(Data for this task)
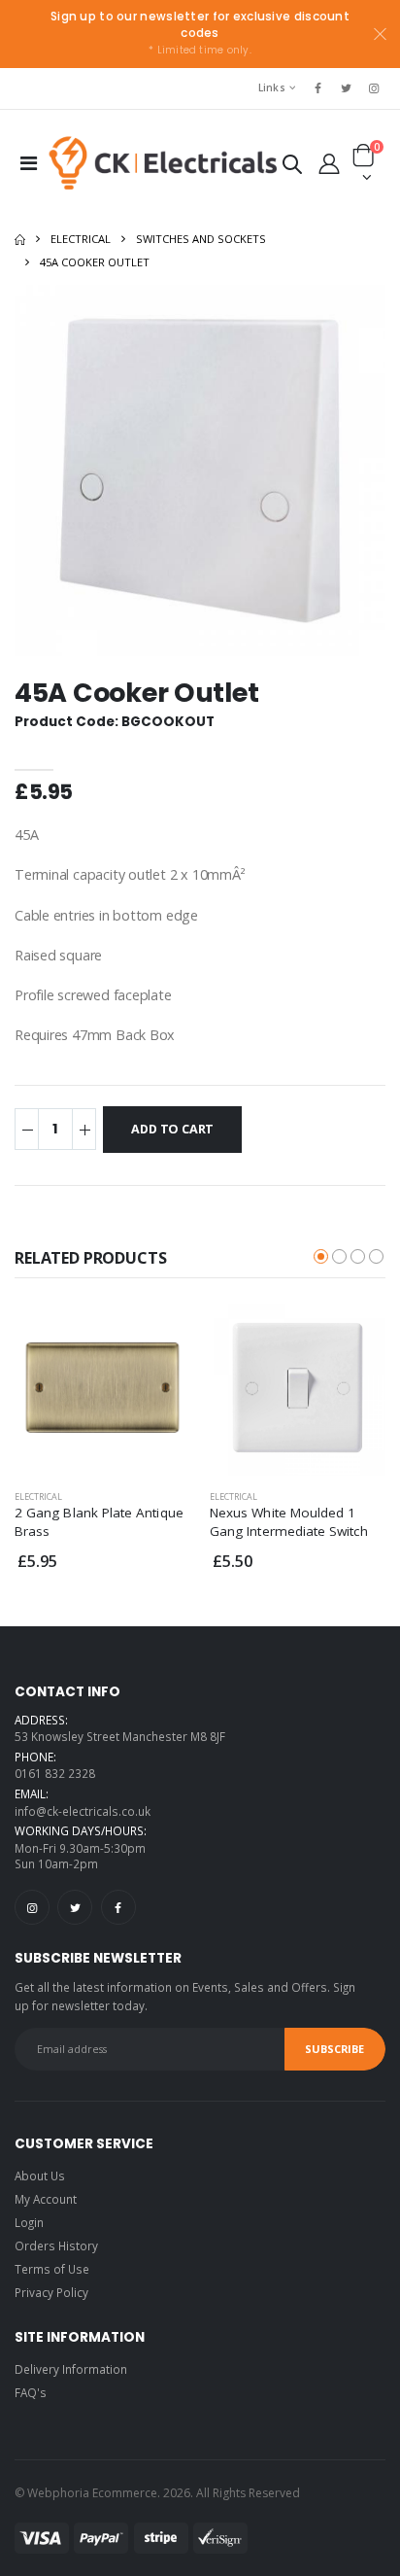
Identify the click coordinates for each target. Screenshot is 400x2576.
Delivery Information (71, 2369)
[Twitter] (74, 1907)
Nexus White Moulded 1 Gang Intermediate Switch (289, 1521)
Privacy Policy (51, 2292)
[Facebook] (118, 1907)
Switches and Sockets (201, 238)
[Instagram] (32, 1907)
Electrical (80, 238)
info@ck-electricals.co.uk (82, 1811)
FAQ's (31, 2392)
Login (29, 2222)
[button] (292, 167)
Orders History (56, 2245)
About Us (40, 2175)
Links (271, 87)
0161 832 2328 (55, 1773)
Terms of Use (52, 2269)
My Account (46, 2199)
(End Data for this task)
Give back all the records as they stand, but with no pictures in the copy.

Identify the click coordinates for each target. Screenshot is 400x2576.
Delivery Information (71, 2369)
[Twitter] (74, 1907)
Nexus White Moulded 1 Gang Intermediate Switch (289, 1521)
Privacy Policy (51, 2292)
[Facebook] (118, 1907)
Switches and Sockets (201, 238)
[Instagram] (32, 1907)
Electrical (80, 238)
info@ck-electricals.co.uk (82, 1811)
FAQ's (31, 2392)
Login (29, 2222)
[button] (292, 167)
Orders History (56, 2245)
About Us (40, 2175)
Links (271, 87)
0161 832 2328 (55, 1773)
Terms of Use (52, 2269)
My Account (46, 2199)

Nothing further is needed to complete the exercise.